Businesses to Obama: Avoid the year-end ‘fiscal cliff’

By Kevin G. Hall - McClatchy Newspapers

November 13, 2012 06:22 PM

Businesses large and small have much at stake in the debate over the so-called fiscal cliff and are organizing advertising and lobbying efforts in a bid to prevent the Obama administration and Congress from further damaging the U.S. economy.

Through radio ads, email campaigns and outreach to lawmakers, the business community is warning that the economy will suffer if there isn’t compromise on tax cuts that are about to expire and automatic reductions in federal spending that’ll occur absent a budget deal.

A high-profile group of CEOs will make their case face to face Wednesday, meeting at the White House with President Barack Obama. Among those attending: the heads of Chevron, Ford, General Electric and Wal-Mart.

The nonpartisan Congressional Budget Office said last week that failure to address most components of the fiscal cliff could send the unemployment rate from its current 7.9 percent to 9.1 percent or higher. And, the CBO warned, a recession would be likely next year.

“Is that what America voted for last Tuesday . . . recession and a return to 9.1 percent unemployment? I don’t think so,” said Thomas J. Donohue, the head of the influential U.S. Chamber of Commerce.

The chamber has clashed repeatedly with Obama, and it isn’t among the business leaders from whom the president is soliciting advice. “We have not been contacted by the White House,” Donohue confirmed in a news conference Tuesday with journalists at the chamber’s headquarters.

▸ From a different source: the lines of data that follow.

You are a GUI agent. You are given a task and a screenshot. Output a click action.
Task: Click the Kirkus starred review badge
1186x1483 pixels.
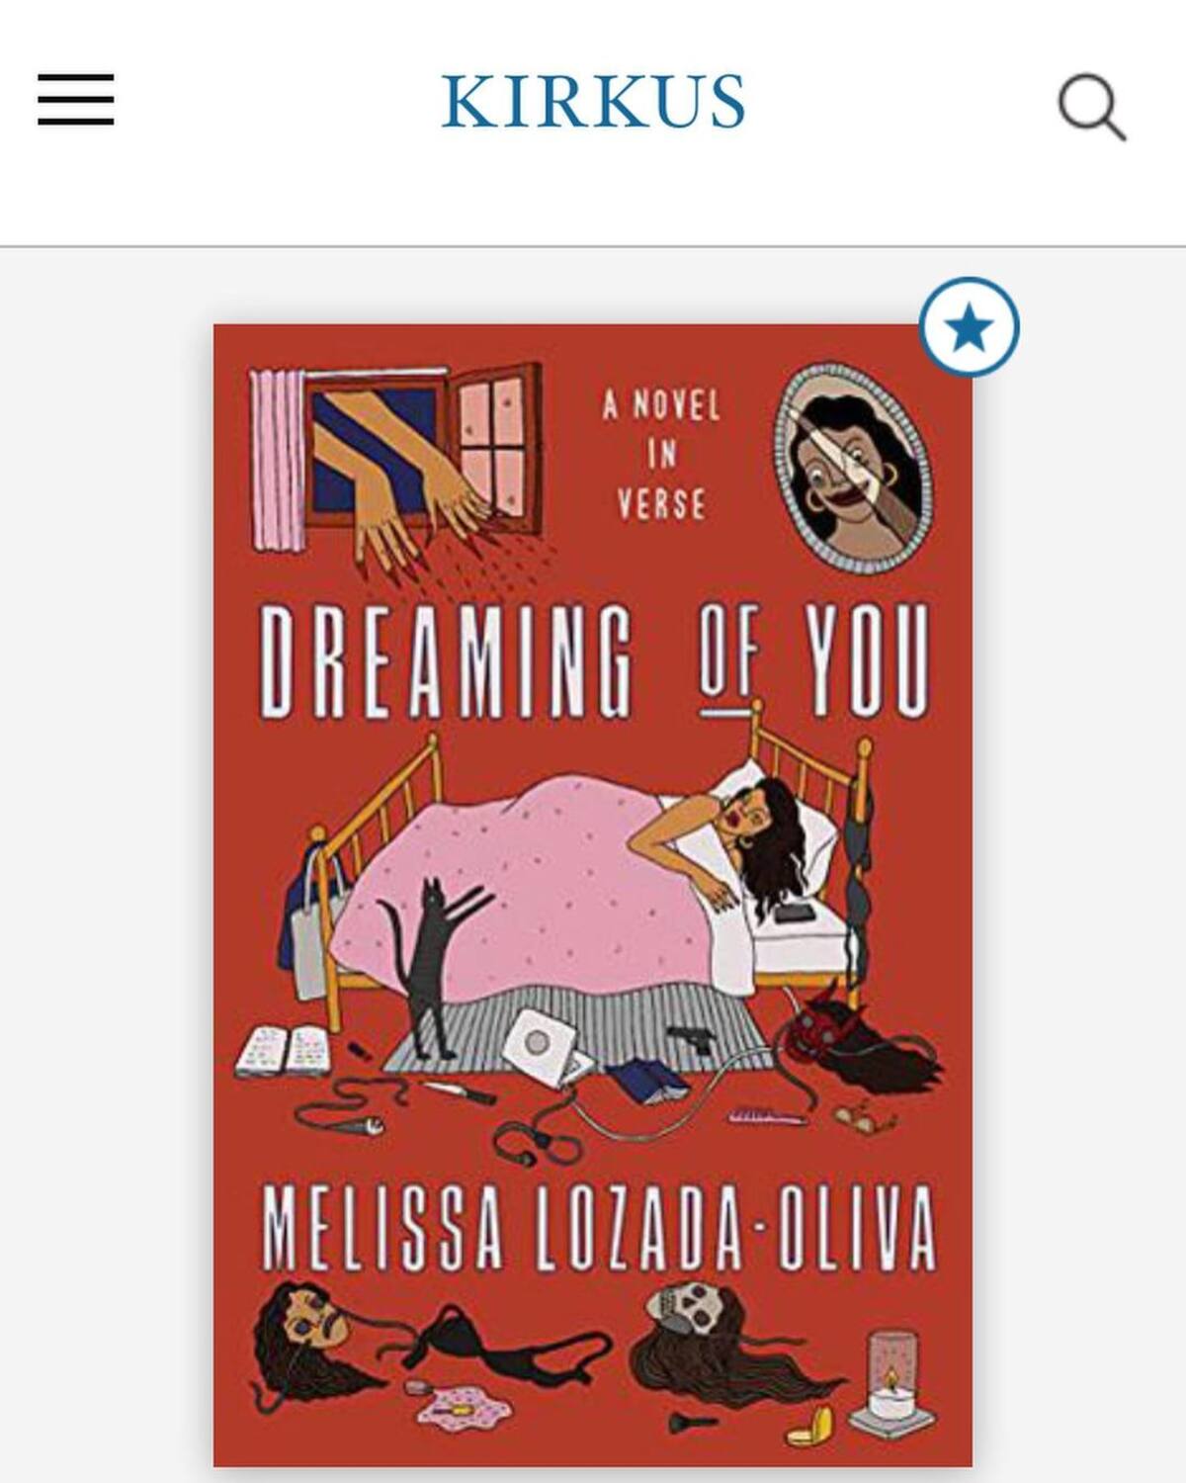(969, 327)
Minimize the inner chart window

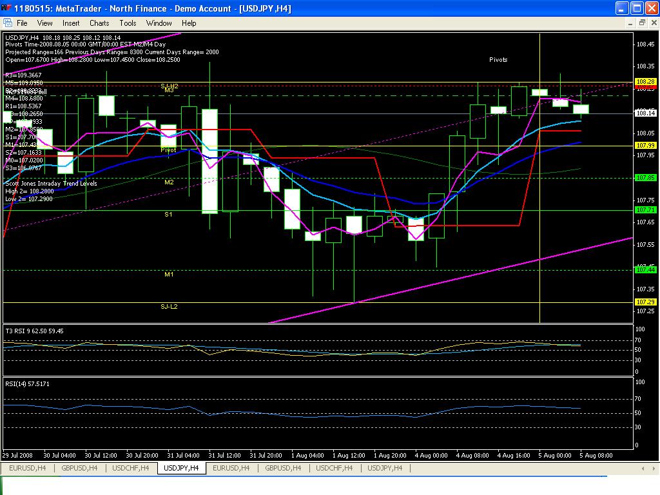pos(629,23)
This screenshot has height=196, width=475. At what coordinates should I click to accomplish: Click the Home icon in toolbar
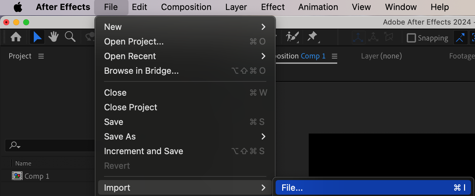16,37
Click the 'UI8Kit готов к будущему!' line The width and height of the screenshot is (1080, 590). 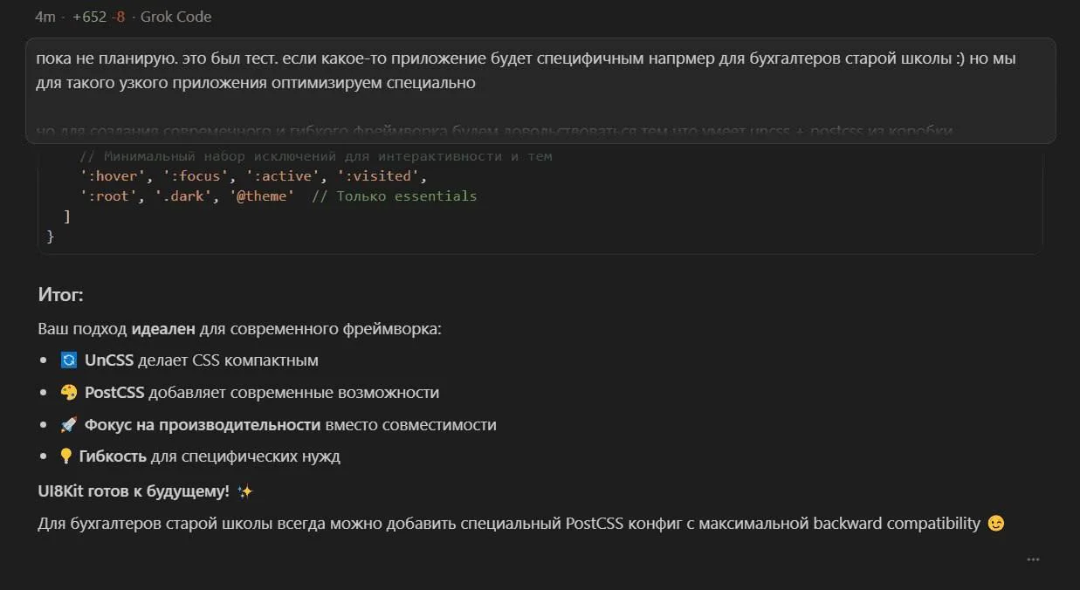(133, 492)
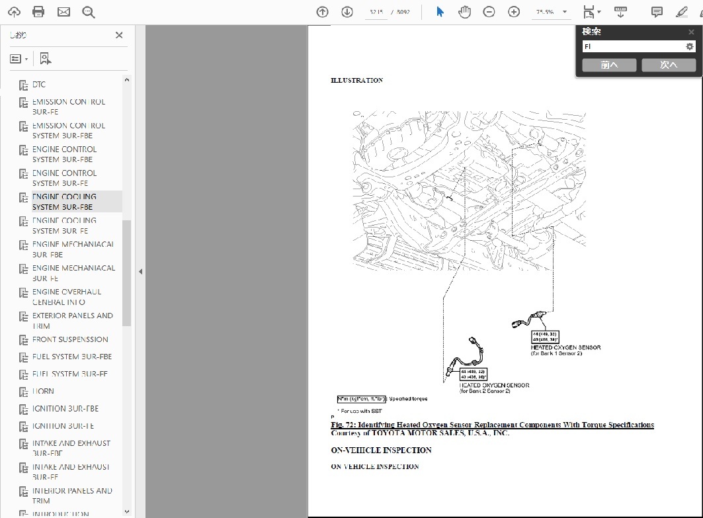Click the search settings gear icon
This screenshot has height=518, width=703.
[x=689, y=47]
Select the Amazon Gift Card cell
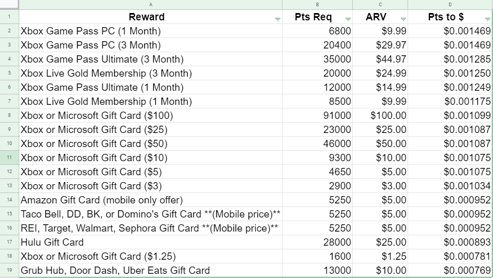 [x=102, y=200]
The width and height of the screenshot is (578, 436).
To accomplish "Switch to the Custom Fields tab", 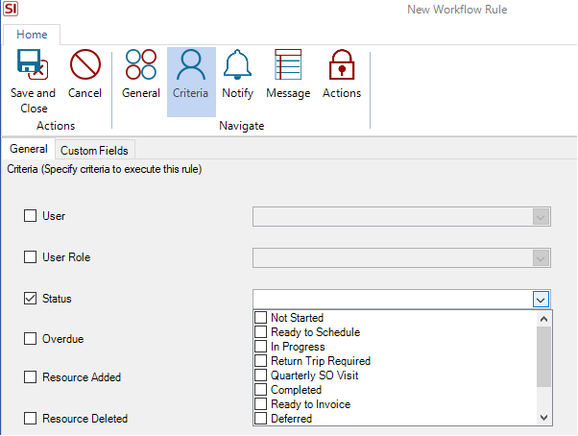I will pos(94,150).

That hasn’t stopped Donohue and colleagues, whose membership includes more than 300,000 businesses, from weighing in on the pending fiscal cliff. The chamber supports the Fix the Debt campaign, a partnership between the private sector and budget watchdog organizations.

Spearheaded by the Committee for a Responsible Federal Budget, campaign organizers said Tuesday that they’d already collected more than 300,000 signatures calling on Congress to get debt and deficits under control. The Fix the Debt campaign touts a CEO Council, including signatures of support that range from the heads of Boeing, GE and Dow Chemical Co. to banking moguls Jamie Dimon of JPMorgan Chase and Brian Moynihan of Bank of America Corp.

Small business also is onboard the campaign.

“The growing debt and lawmakers’ failure to address it is adding to the growing insecurity many small businesses feel,” Todd McCracken, the head of the National Small Business Association, said Monday in a statement announcing its support for the Fix the Debt campaign.

Other business lobbies have joined the fray. The Financial Services Roundtable, the powerful lobby for Wall Street financiers, circulated a memo in Washington last Friday titled “Post Election: It’s Time to Bridge the Fiscal Cliff.”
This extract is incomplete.